In our report, conjugation assays showed that the determinant of chlorhexidine resistance in MRSA isolates can be transferred to the recipient E. coli (C600 strain). LaBreck et al. showed the ability of qacA to be mobilized across Staphylococcus spp. strains, displaying a conjugative transfer of qacA-positive pC02 plasmid (pWBG749-family of conjugative plasmids) to several S. aureus and S. epidermidis isolates among military members from Bethesda, USA, confirmed by WGS. These previous reports make our findings even more thought-provoking, considering that our receptor isolate is a Gram-negative bacillus. Likewise, chlorhexidine is commonly used in pre-operatory cleansing and daily bathing as a decolonization strategy to decrease the infection rates by MRSA and other multi-drug resistant Gram-negative bacteria , which are responsible for most of the life threatening infections among severely ill patients in different settings .

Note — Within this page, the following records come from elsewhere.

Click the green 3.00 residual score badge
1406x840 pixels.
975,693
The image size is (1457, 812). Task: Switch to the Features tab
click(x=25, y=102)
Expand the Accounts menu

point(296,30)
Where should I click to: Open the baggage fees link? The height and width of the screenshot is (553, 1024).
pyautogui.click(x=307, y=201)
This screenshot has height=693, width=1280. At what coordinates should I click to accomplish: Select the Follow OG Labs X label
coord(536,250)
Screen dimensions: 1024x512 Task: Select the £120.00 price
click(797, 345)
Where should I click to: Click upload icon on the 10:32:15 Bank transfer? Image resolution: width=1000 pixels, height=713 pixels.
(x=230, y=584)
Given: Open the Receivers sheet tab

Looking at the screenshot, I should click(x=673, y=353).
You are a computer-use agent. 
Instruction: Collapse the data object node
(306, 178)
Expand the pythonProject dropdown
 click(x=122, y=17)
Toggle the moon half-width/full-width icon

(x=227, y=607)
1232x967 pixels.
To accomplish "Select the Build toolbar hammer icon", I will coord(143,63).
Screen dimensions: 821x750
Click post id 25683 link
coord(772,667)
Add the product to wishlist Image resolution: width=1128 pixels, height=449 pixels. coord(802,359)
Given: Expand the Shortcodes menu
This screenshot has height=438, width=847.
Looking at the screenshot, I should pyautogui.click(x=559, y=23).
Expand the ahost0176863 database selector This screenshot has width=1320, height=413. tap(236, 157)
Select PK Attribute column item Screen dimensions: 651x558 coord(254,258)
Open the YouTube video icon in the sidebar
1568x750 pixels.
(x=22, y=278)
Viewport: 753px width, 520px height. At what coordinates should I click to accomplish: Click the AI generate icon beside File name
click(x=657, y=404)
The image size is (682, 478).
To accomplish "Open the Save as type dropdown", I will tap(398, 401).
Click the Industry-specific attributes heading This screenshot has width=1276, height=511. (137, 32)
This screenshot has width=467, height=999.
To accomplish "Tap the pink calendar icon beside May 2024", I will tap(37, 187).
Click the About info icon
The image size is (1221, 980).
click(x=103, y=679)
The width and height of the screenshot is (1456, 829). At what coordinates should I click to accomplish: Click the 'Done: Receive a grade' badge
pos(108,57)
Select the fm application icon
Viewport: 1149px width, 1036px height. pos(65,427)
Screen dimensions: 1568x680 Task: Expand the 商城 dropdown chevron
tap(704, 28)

The hypothesis of horizontal transfer of resistance genes was proposed to explain the spreading of chlorhexidine resistance among enterobacteria, being the qacA gene transfer through a plasmid-facilitated efflux pump one possibility, which could confer export-mediated resistance across the genus.

CONCLUSION

Herein we are reporting the first evidence of conjugative transfer of qacA from a Gram-positive coccus to a Gram-negative bacillus, in addition to indicating that the conjugative transfer is sufficient to decrease the susceptibility to chlorhexidine among recipient isolates. Although the present experiment does not allow us to confirm that chlorhexidine resistance is caused by plasmids dissemination, we are proposing this hypothesis for futures studies and highlighting the importance of continuous antiseptic stewardship.